Dataset entries:

※ ※ ※

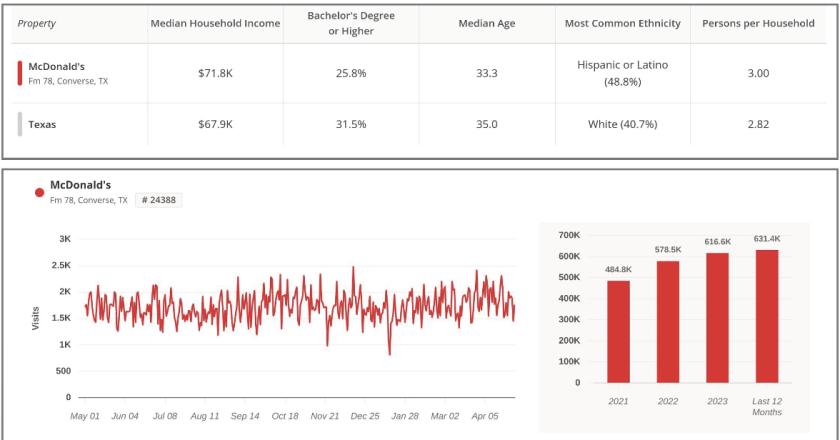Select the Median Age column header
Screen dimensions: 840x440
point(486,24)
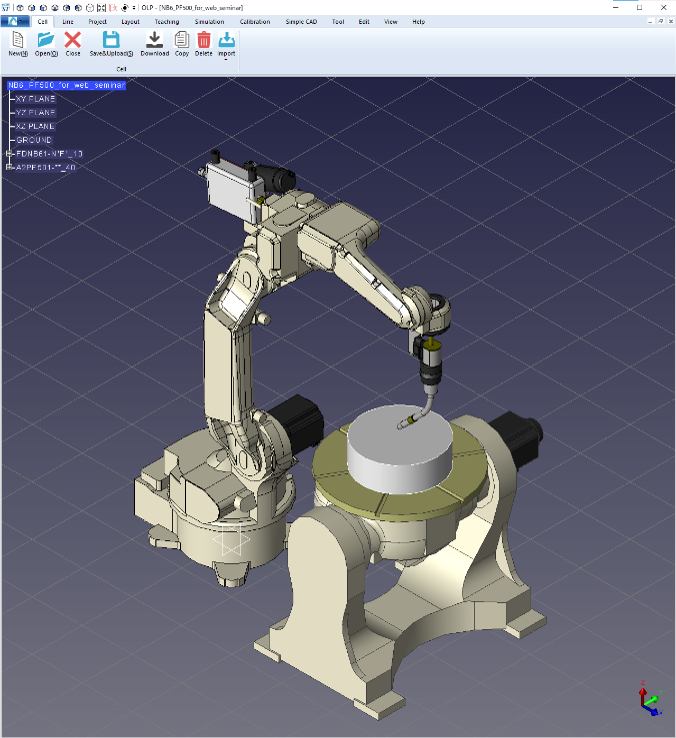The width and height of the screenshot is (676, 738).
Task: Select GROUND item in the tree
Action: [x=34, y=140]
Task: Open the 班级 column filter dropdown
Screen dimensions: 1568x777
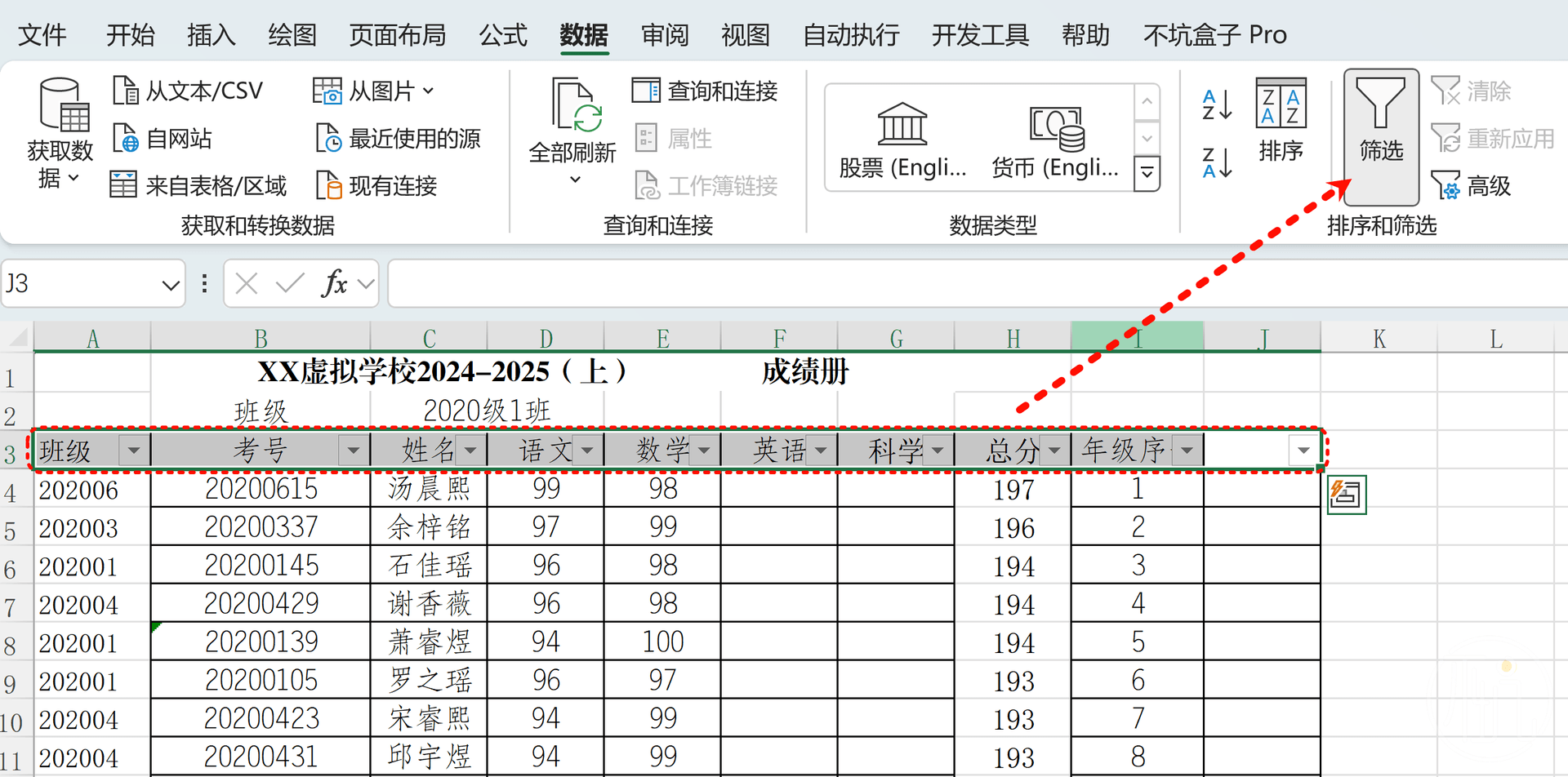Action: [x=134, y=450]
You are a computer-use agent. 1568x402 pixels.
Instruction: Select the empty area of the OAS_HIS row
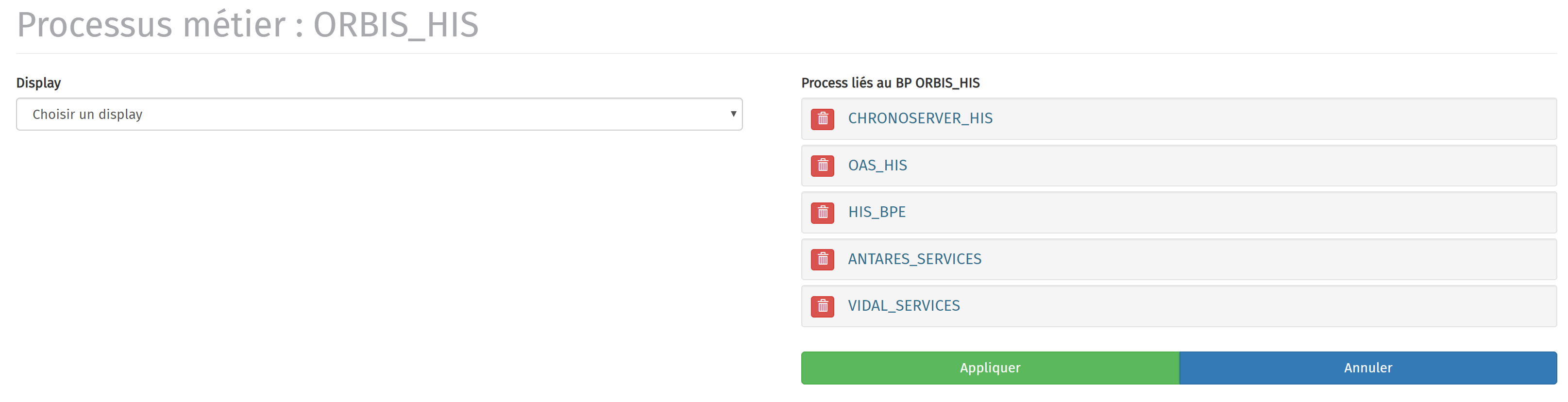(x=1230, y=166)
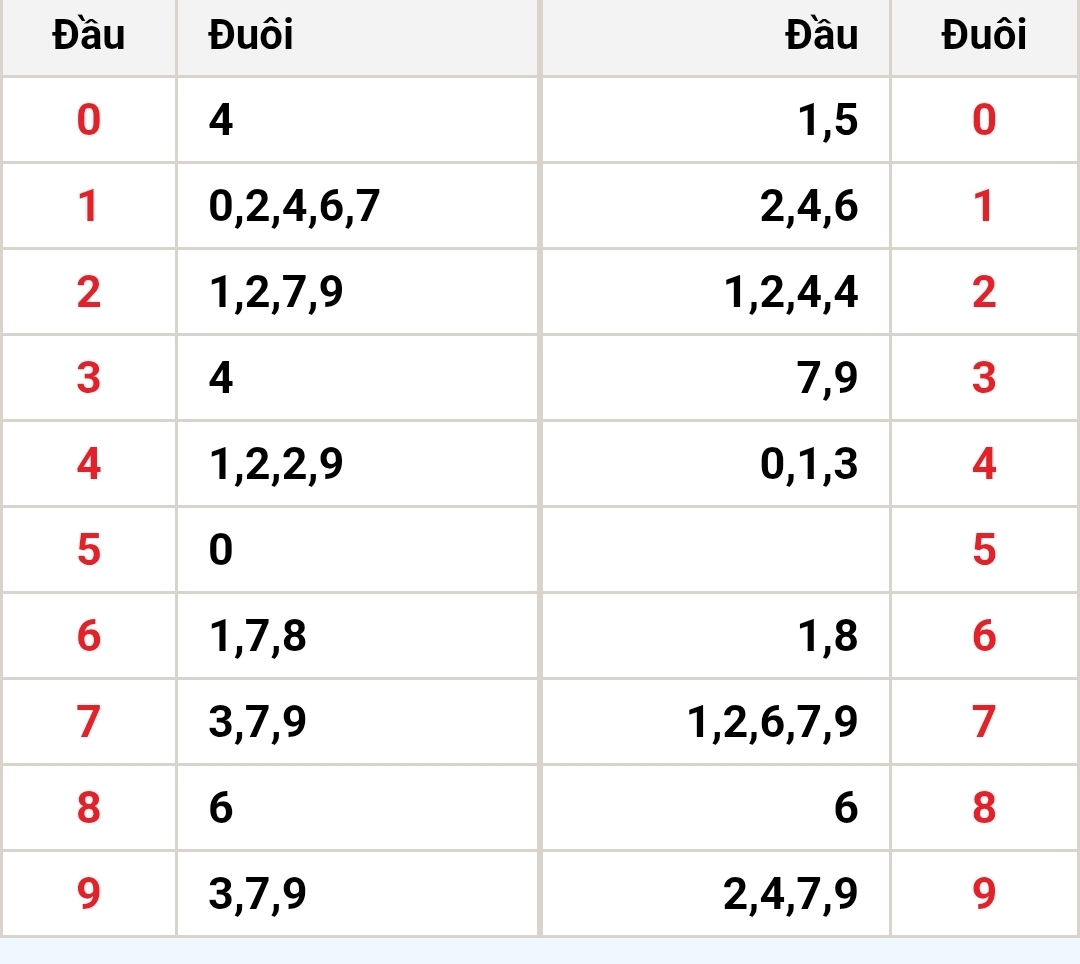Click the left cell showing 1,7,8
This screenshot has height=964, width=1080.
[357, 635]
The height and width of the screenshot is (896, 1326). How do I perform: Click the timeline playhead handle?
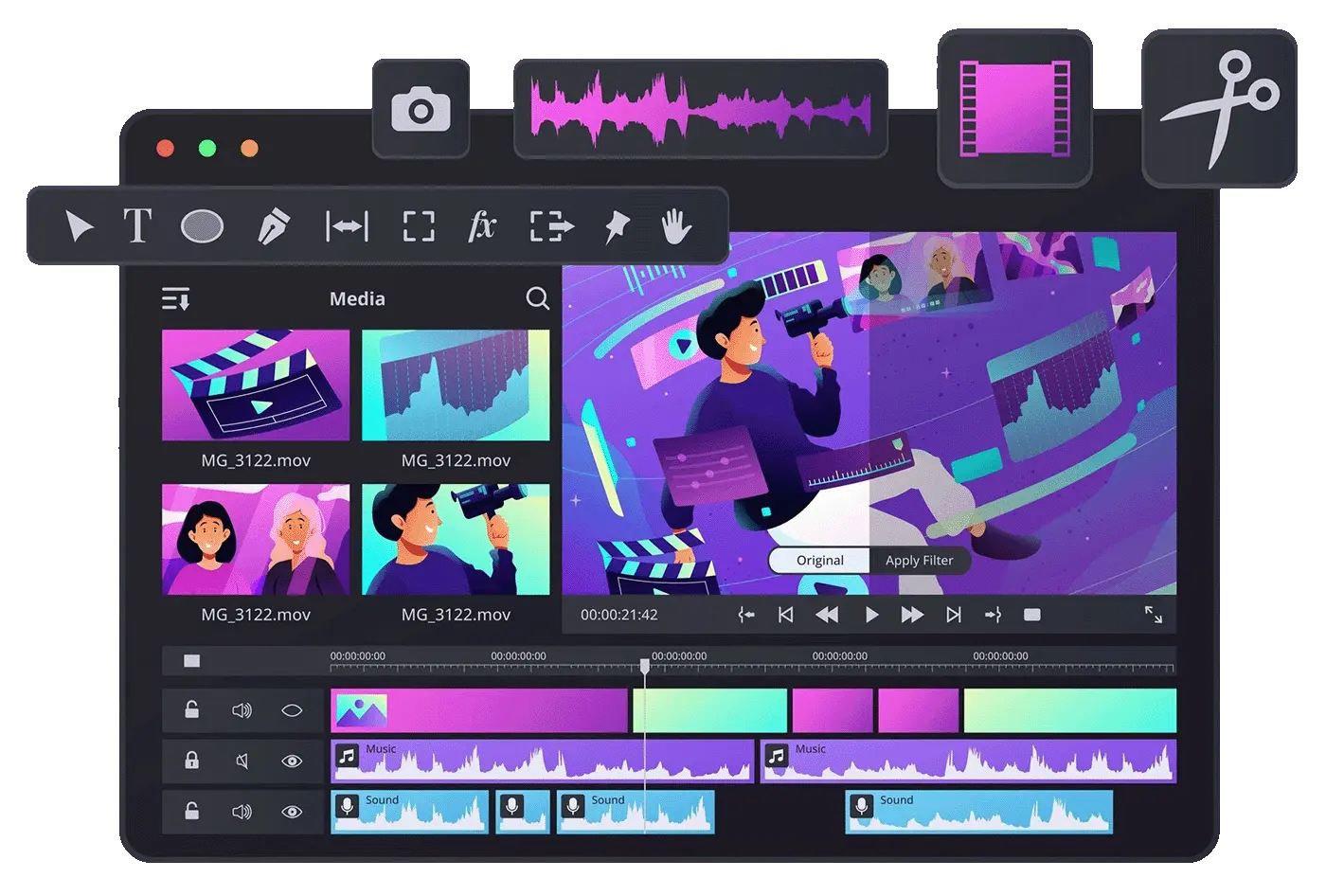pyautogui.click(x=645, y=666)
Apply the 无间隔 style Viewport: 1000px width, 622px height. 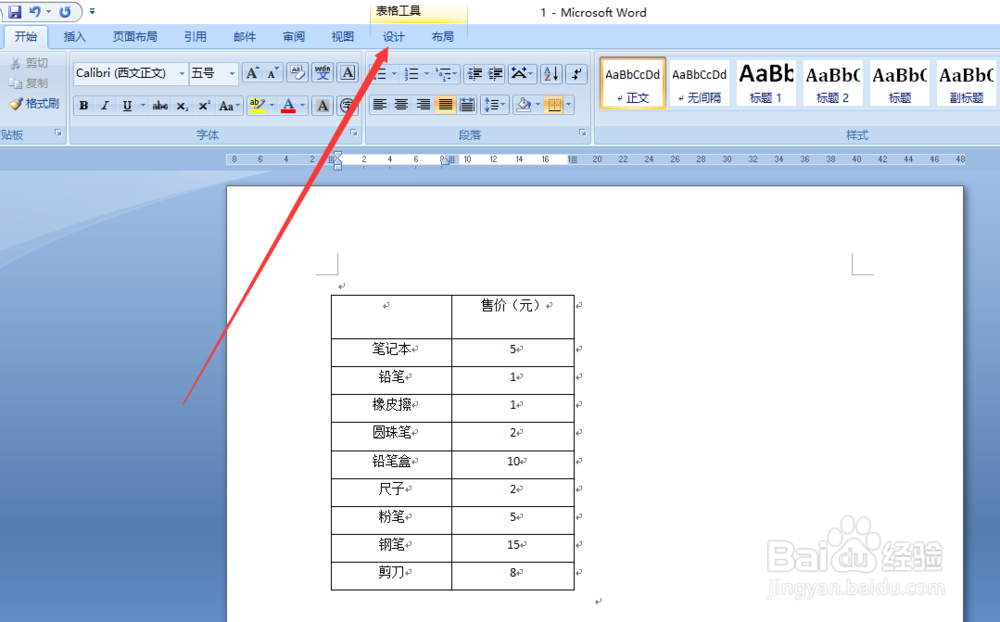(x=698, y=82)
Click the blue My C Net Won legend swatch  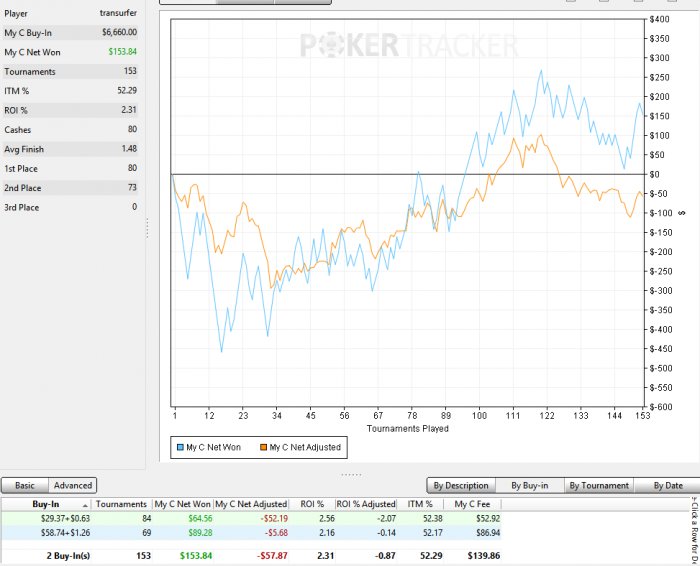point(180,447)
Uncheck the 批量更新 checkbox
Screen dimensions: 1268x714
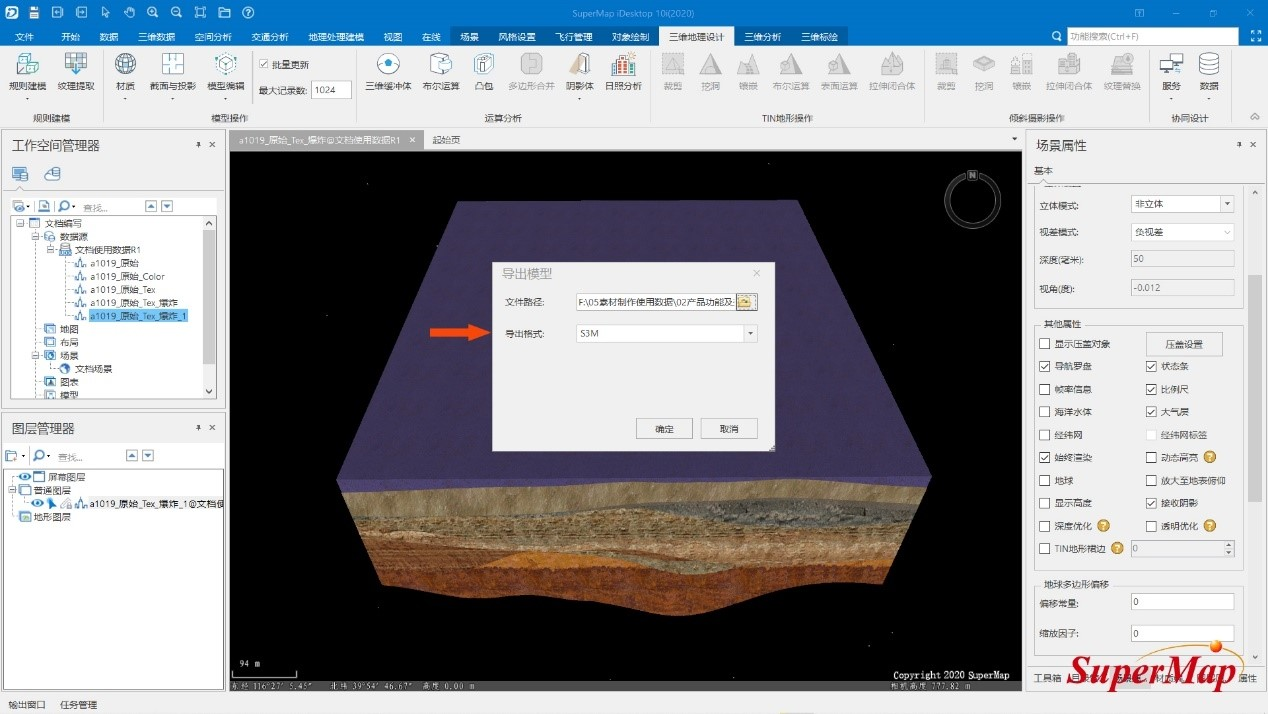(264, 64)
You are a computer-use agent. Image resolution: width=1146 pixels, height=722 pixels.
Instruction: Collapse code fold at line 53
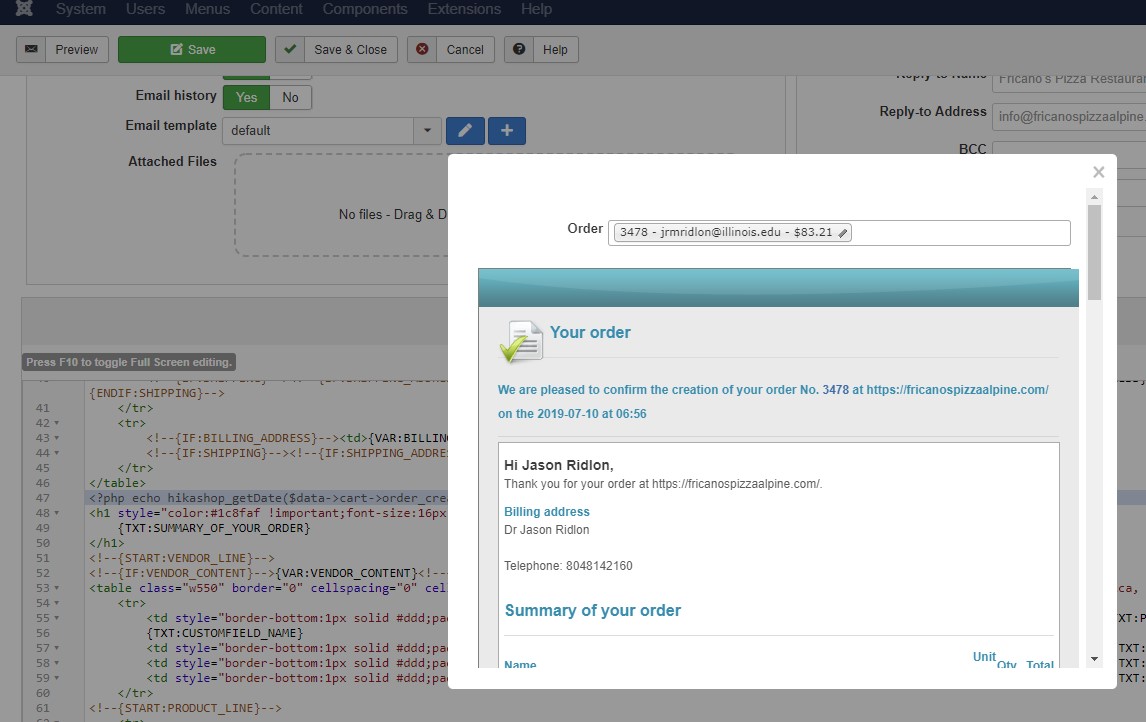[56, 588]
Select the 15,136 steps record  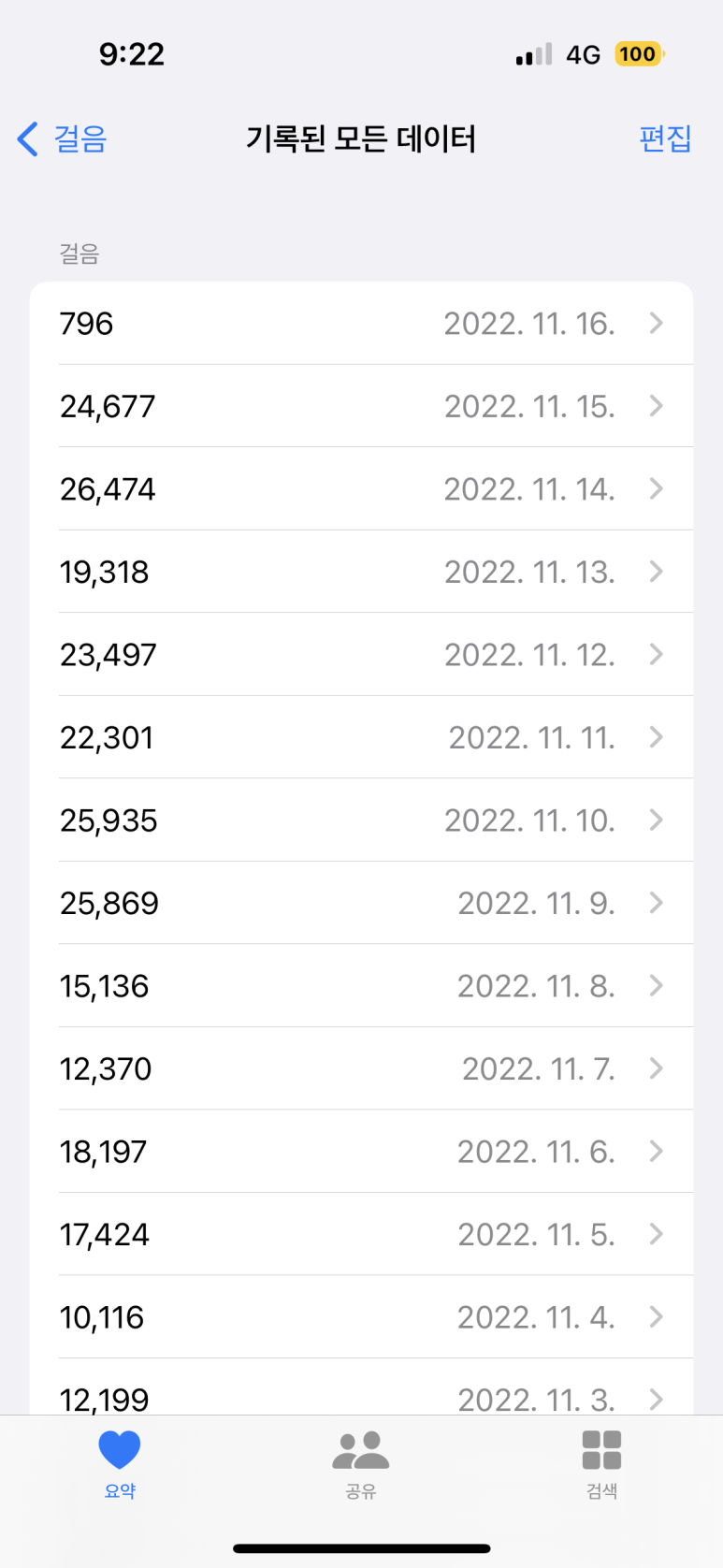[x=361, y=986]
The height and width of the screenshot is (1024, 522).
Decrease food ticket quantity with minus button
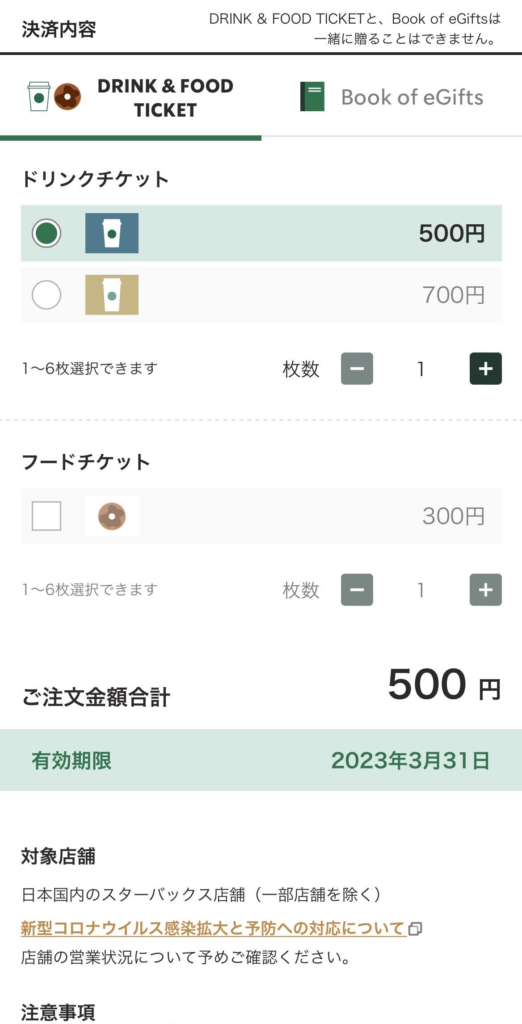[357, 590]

※ ※ ※

Check each line above for the string "computer", then copy the ones that have it.

You are a computer-use agent. 1568x402 pixels.
You are a computer-use agent. Image resolution: width=1146 pixels, height=722 pixels.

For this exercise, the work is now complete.